Louis salì sul patibolo con compostezza e con quella modesta intrepidità peculiare dell'innocenza oppressa, il suono delle trombe e il battito dei tamburi durante tutto il tempo. Fece segno di voler arringa la moltitudine, quando i tamburi cessarono, e Louis pronunciò queste poche parole: “Muoio innocente; Perdono i miei nemici; Ho approvato solo su richiesta la Costituzione Civile del Clero ". Stava procedendo [continuando] ma il battito dei tamburi ha soffocato la sua voce.

Allora i suoi carnefici lo presero e un istante dopo la sua testa fu separata dal corpo; erano circa le dieci e un quarto.

Dopo l'esecuzione, la gente lanciò i loro cappelli in aria e gridò Vive la Nation! Alcuni tentarono di impadronirsi del corpo, ma fu rimosso da una forte guardia al Tempio e i resti del re furono esentati da quegli oltraggi che sua Maestà aveva sperimentato durante la sua vita. Il re fu assistito sul patibolo da un sacerdote irlandese come suo confessore, non scegliendo di essere accompagnato da uno che aveva prestato giuramento nazionale. Era vestito con un grande cappotto marrone, gilet bianco e calzoni neri e aveva i capelli in polvere.
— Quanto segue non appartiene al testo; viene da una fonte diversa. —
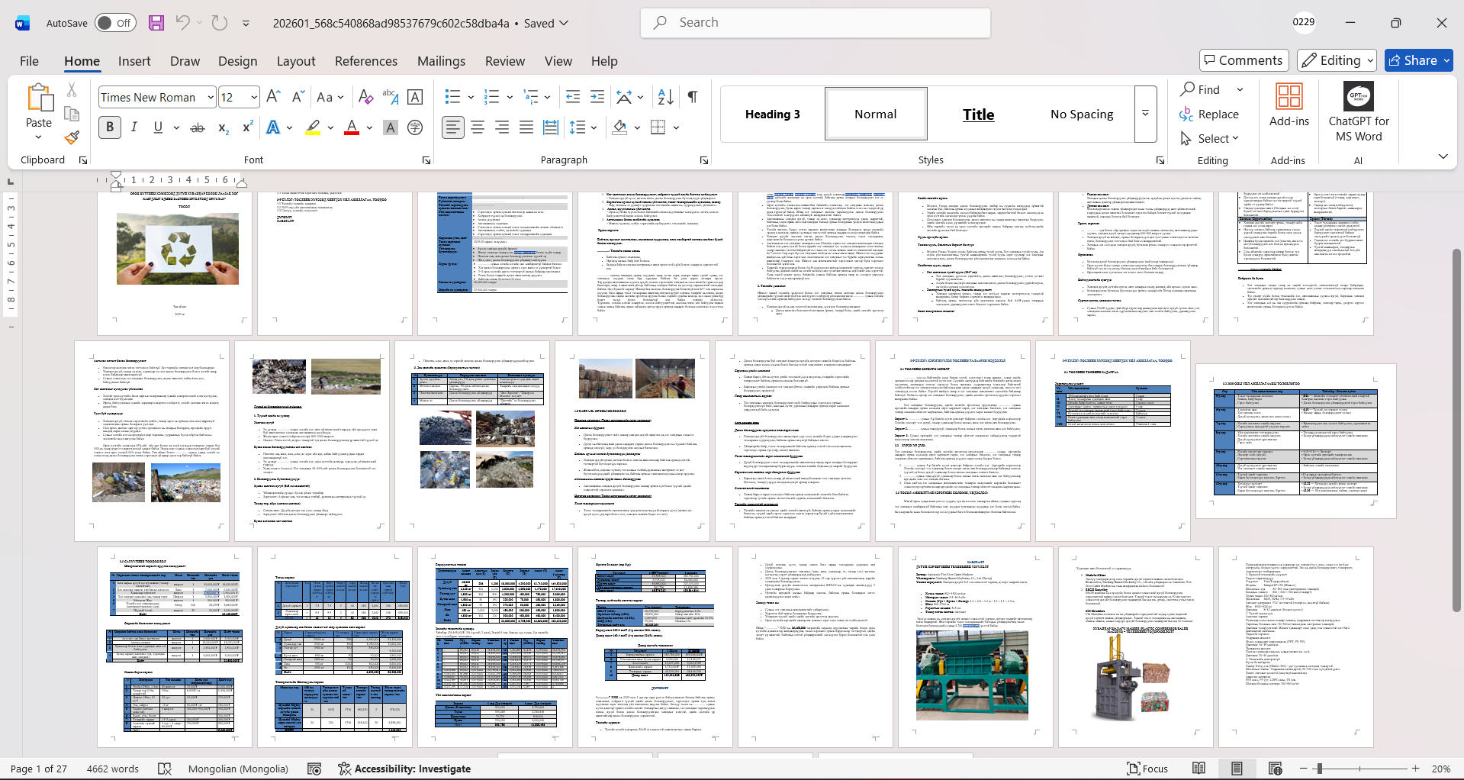
Task: Switch to the References tab
Action: click(365, 61)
Quando il signor de Malsherbes annunciò a Louis la fatale sentenza di morte, "Ah!" esclamò il monarca: "Allora sarò finalmente liberato da questa crudele suspense". Il decreto è stato importato che LOUIS dovrebbe essere decapitato in Place de Carousel, ma motivi di sicurezza pubblica hanno indotto il Consiglio esecutivo a preferire il luogo alla Rivoluzione, ex Place de Louis XV.

Da quando è stato emesso il decreto di morte, una generale costernazione è prevalsa in tutta Parigi ... I sans culottes sono le uniche persone che gioiscono. I cittadini onesti, rinchiusi nelle loro abitazioni, non poterono reprimere il loro sincero dolore e piansero in privato con le loro famiglie l'assassinio del loro amato Sovrano.
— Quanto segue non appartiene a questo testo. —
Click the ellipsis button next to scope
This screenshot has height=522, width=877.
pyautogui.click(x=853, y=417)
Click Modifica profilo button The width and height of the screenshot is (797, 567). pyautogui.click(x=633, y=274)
Le ultime richieste dello sfortunato Louis respira l'anima della magnanimità e una mente illuminata dalle migliori idee di virtù umane. Sembra non essere quell'uomo segnalato dai suoi nemici. Il suo cuore era sano, la sua testa era lucida, e avrebbe regnato con gloria se avesse avuto quei difetti che i suoi assassini gli imponevano. La sua mente possedeva i suggerimenti della saggezza; e anche nei suoi ultimi istanti, quando lo spirito della vita era alato per un altro mondo, le sue labbra si esprimevano e parlava con fermezza e rassegnazione. Così è finita la vita di Luigi XVI ".